Меж тем взяли Ковно, и приближение врага к Вильне взбудоражило даже самых ярых оптимистов. Беженцев становилось все больше и больше. Под покровом темноты евреи собирали пожитки и потихоньку уезжали, увозя добро. Транспортный обоз проехал через город, не останавливаясь у нас, увозя из Вильны в Дисну, уездный город на Двине, все архивы и губернские бумаги. Губернатор Вильны Петр Веревкин[318]
вывез свою библиотеку, представляющую большую ценность, в Березвечский монастырь. Его племенных коров приютили в районе Свенцян у Красовского, предводителя виленского дворянства. Губернаторские экипажи и сорок лошадей привезли к нам. Бонна с собаками тоже поселилась у нас, так как вся семья Веревкиных ушла на войну: старший сын убит в Галиции, а жена с дочерями служили сестрами милосердия. Среди прочих приехали к нам укрыться два молодых агронома из Вильны. Они привезли архивы, и Виктор поручил им заниматься полевой кухней, которую мы организовали для беженцев, брошенных на произвол судьбы.Ранним утром 26 августа 1915 года, как гром среди ясного неба, в Глубокое пришел приказ Синода снять все колокола с церквей. Другой приказ из акцизного бюро обязывал немедленно уничтожить весь алкоголь и вывезти медь с винокуренного завода в Полоцк для дальнейшей реквизиции.
Настоятельница и монахини были в отчаянии, и службу на Иоанна Крестителя 25 августа провели в скорбной тишине, без звона колоколов, что оказалось еще более бессмысленным, когда по окончанию службы другой пришедший из Синода приказ аннулировал первый. Можно ли было надеется, что опасность миновала? Контрприказ пришел и из акцизного бюро, но тоже, как и предыдущий, слишком поздно.
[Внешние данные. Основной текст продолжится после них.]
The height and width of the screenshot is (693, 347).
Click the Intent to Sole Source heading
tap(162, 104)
Чтобы снять колокола, потребовалось два дня. Колокольни в Глубоком и Березвече были огромные, и задача стояла не из легких, и Макар был единственным, кто смог это сделать. И водрузить их обратно на колокольню так же быстро не представлялось возможным. Медь уже увезли в Полоцк, и наш винокуренный завод навсегда прекратил свое существование. Алкоголь мы уже давно вернули короне и не переживали по этому поводу, но тысячи ведер спирта, хранившиеся в огромных казенных ящиках неподалеку от вокзала, уже три дня сливались в колодцы, овраги и сточные канавы. Народ, как рой черных мух, бегал около, толкаясь вокруг этих луж, пытаясь накачать спирт и напиться. Пьяные крики разносились по всему городу, обычно мирному. Смех, ссоры, грабежи, в общем, все, что обычно следует за такой невоздержанностью, и это на фоне пребывающих поездов, переполненных беженцами.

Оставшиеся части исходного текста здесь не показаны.